→ **Brief**: Transcribe exactly the span of lines that begins the records and ends with the line holding "Reject All (236, 2068)", both boundary lines included.

→ **Collected data**:
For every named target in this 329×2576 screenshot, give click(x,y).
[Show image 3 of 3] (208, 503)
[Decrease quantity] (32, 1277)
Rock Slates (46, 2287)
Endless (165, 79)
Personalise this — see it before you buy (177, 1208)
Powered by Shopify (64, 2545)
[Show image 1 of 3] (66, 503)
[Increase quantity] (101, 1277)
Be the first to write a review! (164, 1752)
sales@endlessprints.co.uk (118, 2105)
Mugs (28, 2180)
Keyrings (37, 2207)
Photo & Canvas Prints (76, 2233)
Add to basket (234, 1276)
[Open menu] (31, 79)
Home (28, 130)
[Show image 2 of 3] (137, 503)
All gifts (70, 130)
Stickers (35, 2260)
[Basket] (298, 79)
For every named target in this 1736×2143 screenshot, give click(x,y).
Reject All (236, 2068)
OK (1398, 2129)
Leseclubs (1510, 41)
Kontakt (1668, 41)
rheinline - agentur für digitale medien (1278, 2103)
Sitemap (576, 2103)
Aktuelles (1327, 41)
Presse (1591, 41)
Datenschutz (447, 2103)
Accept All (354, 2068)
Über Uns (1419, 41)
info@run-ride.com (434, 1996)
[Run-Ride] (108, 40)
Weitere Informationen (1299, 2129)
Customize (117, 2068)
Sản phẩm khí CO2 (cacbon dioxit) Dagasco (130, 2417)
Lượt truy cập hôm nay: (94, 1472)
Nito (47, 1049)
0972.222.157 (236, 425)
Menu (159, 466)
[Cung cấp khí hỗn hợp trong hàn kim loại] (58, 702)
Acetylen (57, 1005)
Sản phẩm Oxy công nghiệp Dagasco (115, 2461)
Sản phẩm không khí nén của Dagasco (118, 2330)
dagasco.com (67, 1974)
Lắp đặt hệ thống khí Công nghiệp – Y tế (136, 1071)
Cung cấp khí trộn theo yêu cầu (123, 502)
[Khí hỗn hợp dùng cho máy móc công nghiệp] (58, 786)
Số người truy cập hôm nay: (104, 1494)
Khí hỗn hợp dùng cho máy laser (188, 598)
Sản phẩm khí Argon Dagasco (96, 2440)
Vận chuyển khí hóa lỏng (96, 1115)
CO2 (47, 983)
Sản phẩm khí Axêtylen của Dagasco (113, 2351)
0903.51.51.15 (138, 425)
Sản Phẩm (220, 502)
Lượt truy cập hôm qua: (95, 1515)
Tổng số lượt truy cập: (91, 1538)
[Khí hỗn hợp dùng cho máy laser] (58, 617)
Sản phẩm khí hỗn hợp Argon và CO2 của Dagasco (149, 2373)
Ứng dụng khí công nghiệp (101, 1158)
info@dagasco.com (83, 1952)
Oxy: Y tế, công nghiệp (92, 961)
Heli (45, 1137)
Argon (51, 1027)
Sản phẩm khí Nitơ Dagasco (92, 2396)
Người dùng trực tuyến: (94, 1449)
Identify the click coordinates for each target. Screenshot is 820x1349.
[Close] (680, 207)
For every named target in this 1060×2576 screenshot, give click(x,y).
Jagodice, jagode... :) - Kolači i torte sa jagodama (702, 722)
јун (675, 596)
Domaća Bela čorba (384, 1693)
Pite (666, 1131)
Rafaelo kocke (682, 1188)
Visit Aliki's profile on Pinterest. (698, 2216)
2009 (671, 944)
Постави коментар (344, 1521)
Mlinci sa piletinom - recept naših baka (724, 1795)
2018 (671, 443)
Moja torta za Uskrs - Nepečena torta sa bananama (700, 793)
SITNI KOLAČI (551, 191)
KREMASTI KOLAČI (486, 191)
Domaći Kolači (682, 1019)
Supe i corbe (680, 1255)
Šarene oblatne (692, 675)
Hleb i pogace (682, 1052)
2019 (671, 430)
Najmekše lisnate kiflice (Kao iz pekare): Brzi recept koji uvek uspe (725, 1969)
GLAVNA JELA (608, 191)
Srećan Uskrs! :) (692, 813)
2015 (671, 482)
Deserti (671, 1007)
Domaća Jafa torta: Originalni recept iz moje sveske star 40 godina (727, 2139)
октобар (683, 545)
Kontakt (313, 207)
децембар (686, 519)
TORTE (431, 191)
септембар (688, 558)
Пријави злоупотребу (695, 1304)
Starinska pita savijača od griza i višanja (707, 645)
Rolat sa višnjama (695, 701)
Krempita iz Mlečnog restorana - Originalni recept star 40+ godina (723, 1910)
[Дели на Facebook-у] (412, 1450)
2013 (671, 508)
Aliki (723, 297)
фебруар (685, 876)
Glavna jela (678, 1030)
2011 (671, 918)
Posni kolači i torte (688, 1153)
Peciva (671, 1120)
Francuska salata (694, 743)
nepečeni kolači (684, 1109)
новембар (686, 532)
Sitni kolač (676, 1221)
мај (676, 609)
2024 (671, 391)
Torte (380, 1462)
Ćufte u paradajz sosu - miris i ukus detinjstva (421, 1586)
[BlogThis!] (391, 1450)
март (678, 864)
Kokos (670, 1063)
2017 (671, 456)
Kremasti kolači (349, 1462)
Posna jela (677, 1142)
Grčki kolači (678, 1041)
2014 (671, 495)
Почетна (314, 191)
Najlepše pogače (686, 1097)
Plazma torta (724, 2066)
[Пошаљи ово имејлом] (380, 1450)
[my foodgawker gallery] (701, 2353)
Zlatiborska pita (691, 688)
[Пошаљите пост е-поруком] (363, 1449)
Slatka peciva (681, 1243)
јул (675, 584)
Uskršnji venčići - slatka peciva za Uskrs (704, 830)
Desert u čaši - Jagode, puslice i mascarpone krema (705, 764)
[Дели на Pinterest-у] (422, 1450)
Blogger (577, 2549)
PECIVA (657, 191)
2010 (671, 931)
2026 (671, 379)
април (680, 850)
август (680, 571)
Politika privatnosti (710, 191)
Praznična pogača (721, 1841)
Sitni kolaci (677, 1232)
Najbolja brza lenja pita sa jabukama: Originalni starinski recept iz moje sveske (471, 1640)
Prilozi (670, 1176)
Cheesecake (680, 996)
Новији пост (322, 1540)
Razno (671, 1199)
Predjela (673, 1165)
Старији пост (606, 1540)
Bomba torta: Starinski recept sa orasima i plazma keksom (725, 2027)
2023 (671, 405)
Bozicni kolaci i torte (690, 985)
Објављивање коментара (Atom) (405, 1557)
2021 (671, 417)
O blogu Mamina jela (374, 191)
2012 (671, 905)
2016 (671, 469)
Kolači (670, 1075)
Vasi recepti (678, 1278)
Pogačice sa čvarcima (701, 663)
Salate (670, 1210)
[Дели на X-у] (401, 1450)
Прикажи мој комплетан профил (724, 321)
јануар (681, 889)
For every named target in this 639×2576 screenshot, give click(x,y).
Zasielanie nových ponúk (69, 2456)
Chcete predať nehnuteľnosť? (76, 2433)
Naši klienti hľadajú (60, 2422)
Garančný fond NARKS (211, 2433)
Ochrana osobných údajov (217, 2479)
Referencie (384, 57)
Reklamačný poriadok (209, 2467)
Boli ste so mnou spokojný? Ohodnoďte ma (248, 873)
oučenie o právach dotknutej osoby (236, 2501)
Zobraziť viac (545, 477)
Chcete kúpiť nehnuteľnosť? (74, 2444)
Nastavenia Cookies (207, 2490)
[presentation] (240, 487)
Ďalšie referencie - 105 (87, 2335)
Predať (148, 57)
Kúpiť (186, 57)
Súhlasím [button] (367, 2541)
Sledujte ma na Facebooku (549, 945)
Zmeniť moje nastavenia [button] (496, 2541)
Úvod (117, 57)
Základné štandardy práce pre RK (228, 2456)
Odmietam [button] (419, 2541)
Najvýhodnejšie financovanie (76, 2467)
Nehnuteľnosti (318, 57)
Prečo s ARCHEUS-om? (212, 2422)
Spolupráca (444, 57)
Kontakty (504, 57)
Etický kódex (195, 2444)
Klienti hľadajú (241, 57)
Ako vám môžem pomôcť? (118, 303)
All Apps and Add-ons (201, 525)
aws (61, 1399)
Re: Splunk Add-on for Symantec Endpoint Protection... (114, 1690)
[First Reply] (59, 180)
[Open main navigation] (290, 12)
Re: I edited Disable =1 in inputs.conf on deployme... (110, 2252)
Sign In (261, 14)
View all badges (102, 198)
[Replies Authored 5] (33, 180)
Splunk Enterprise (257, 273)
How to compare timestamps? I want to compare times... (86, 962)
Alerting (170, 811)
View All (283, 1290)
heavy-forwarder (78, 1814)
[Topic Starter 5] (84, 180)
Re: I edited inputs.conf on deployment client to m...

→ **Written response**:
For every named target in this 329×2576 screenshot, give click(x,y).
[Show image 3 of 3] (208, 503)
[Decrease quantity] (32, 1277)
Rock Slates (46, 2287)
Endless (165, 79)
Personalise this — see it before you buy (177, 1208)
Powered by Shopify (64, 2545)
[Show image 1 of 3] (66, 503)
[Increase quantity] (101, 1277)
Be the first to write a review! (164, 1752)
sales@endlessprints.co.uk (118, 2105)
Mugs (28, 2180)
Keyrings (37, 2207)
Photo & Canvas Prints (76, 2233)
Add to basket (234, 1276)
[Open menu] (31, 79)
Home (28, 130)
[Show image 2 of 3] (137, 503)
All gifts (70, 130)
Stickers (35, 2260)
[Basket] (298, 79)
For every named target in this 1736×2143 screenshot, give click(x,y).
Reject All (236, 2068)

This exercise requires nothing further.